== Job ==
Pull out each line of the items below that contains the string "text", treating uppercase and lowercase as different.
-------------------------
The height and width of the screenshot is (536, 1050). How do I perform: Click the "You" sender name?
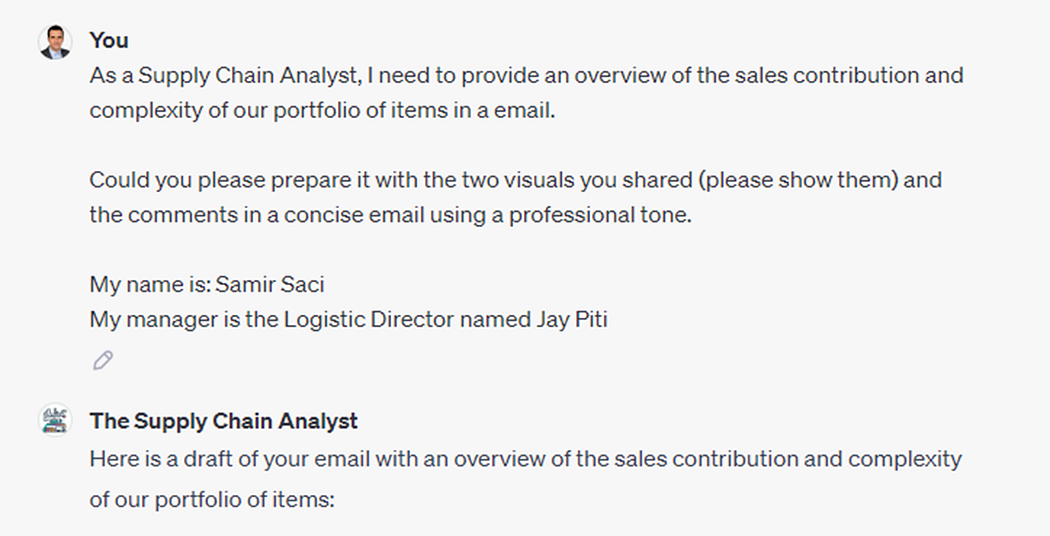(109, 40)
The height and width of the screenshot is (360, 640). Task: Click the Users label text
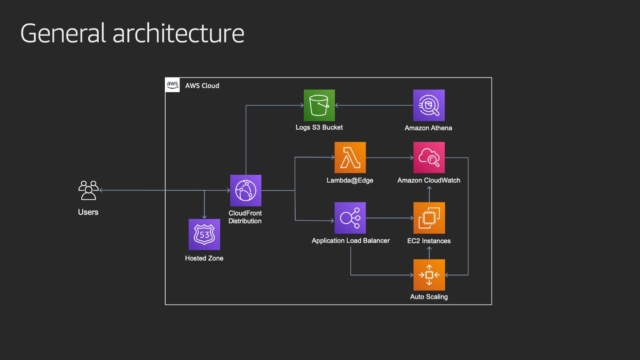(x=88, y=212)
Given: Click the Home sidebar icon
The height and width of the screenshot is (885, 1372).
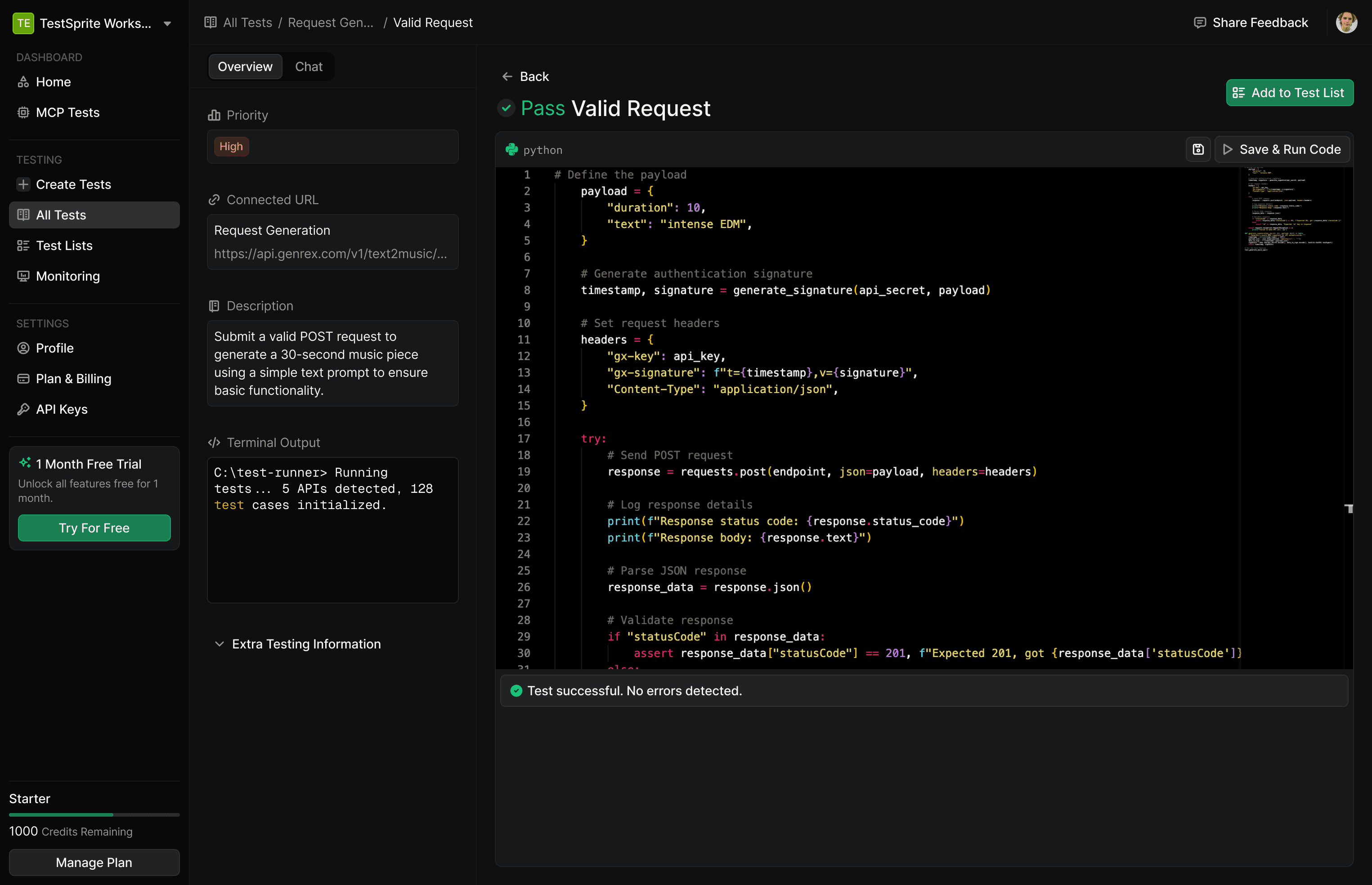Looking at the screenshot, I should click(23, 82).
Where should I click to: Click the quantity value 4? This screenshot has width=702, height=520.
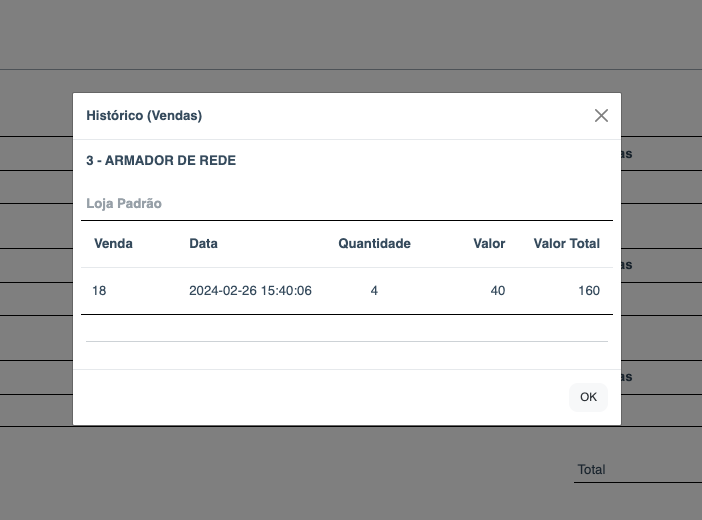point(374,291)
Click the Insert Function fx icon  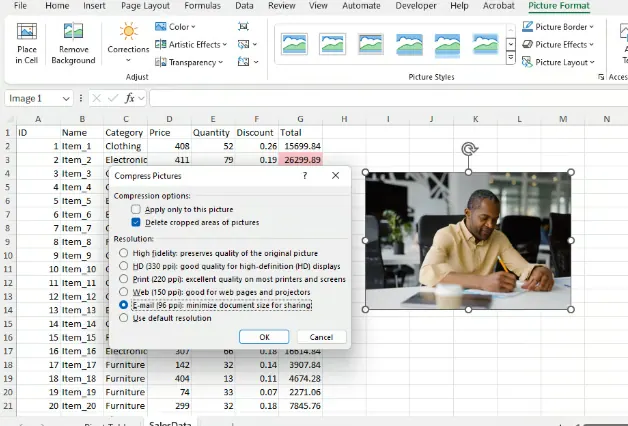pos(130,98)
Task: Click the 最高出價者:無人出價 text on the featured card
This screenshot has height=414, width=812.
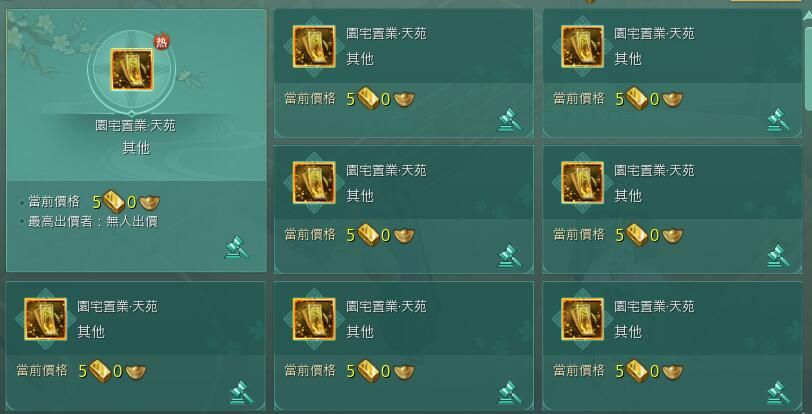Action: point(93,222)
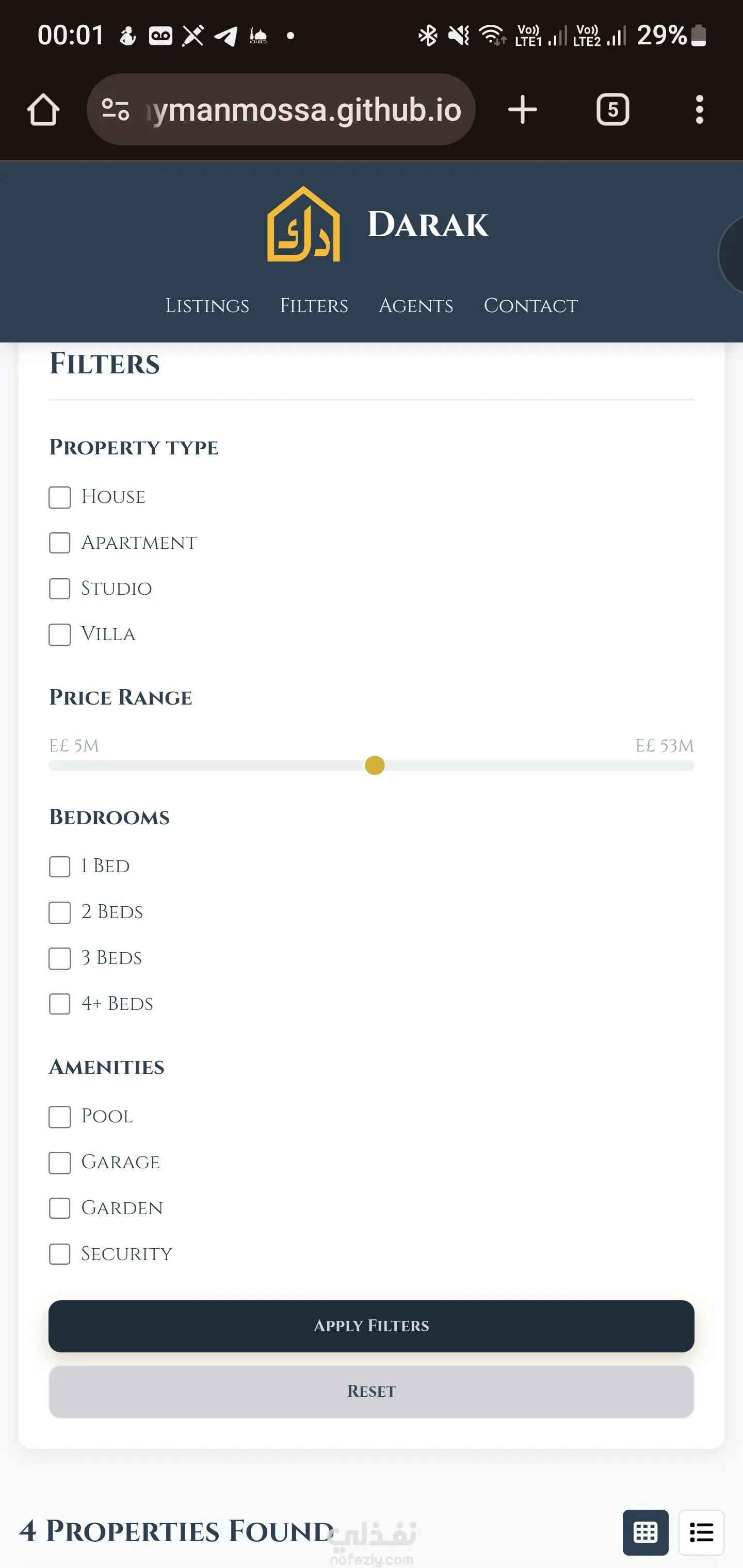Switch to grid view of properties

[645, 1531]
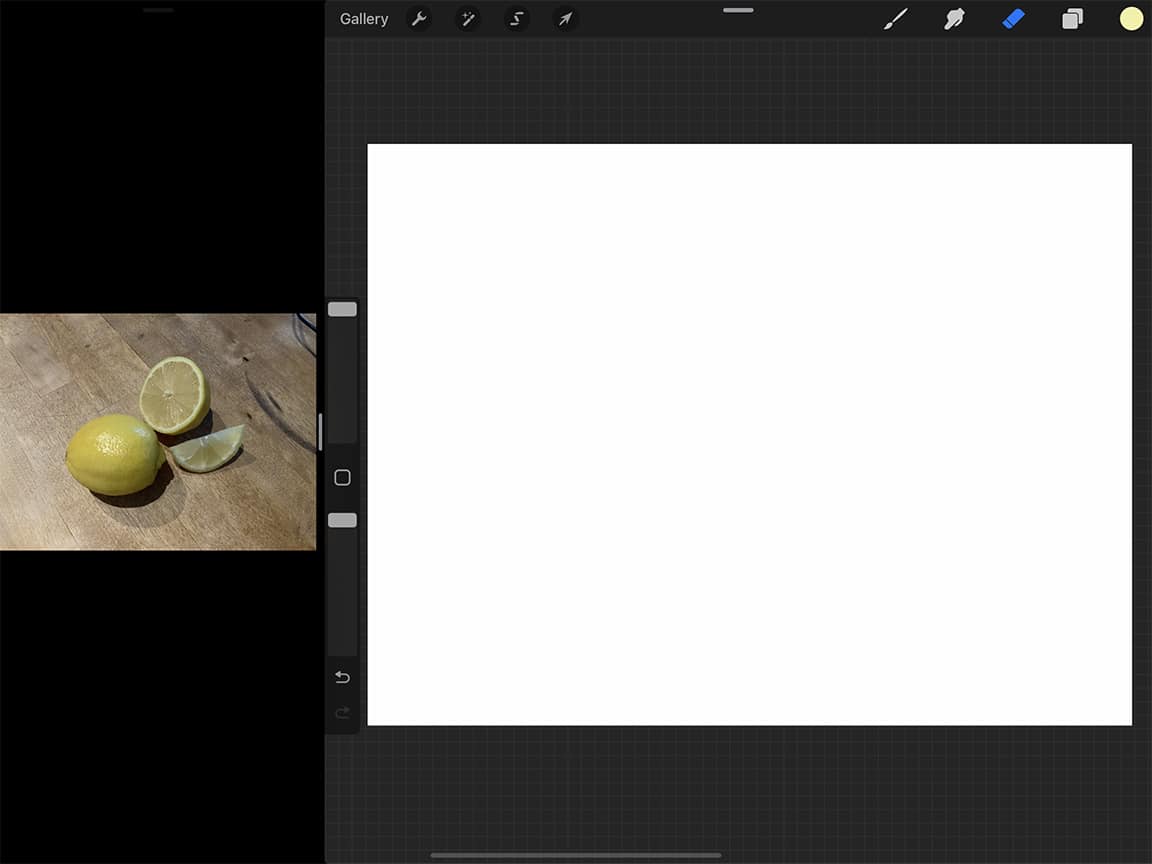Open the color picker swatch

pyautogui.click(x=1130, y=18)
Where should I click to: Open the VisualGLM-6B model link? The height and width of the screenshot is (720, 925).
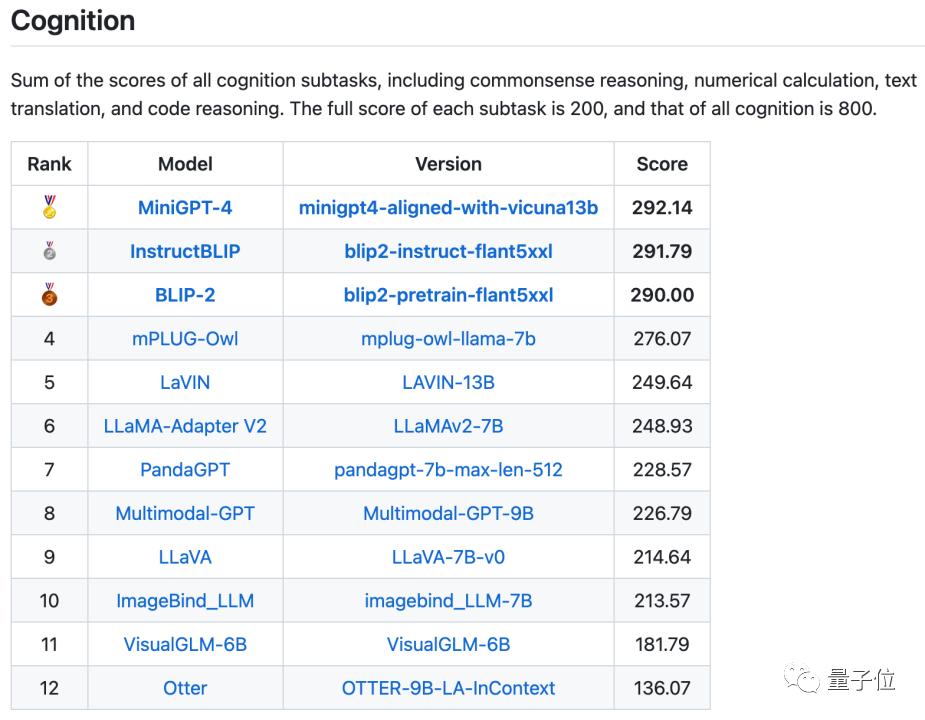(185, 644)
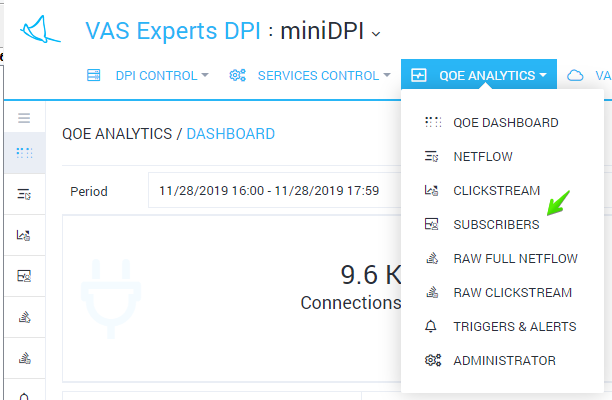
-------------------------
== Full answer ==
The height and width of the screenshot is (360, 640). Task: Click the Users label text
Task: Click the 最高出價者:無人出價 text on the featured card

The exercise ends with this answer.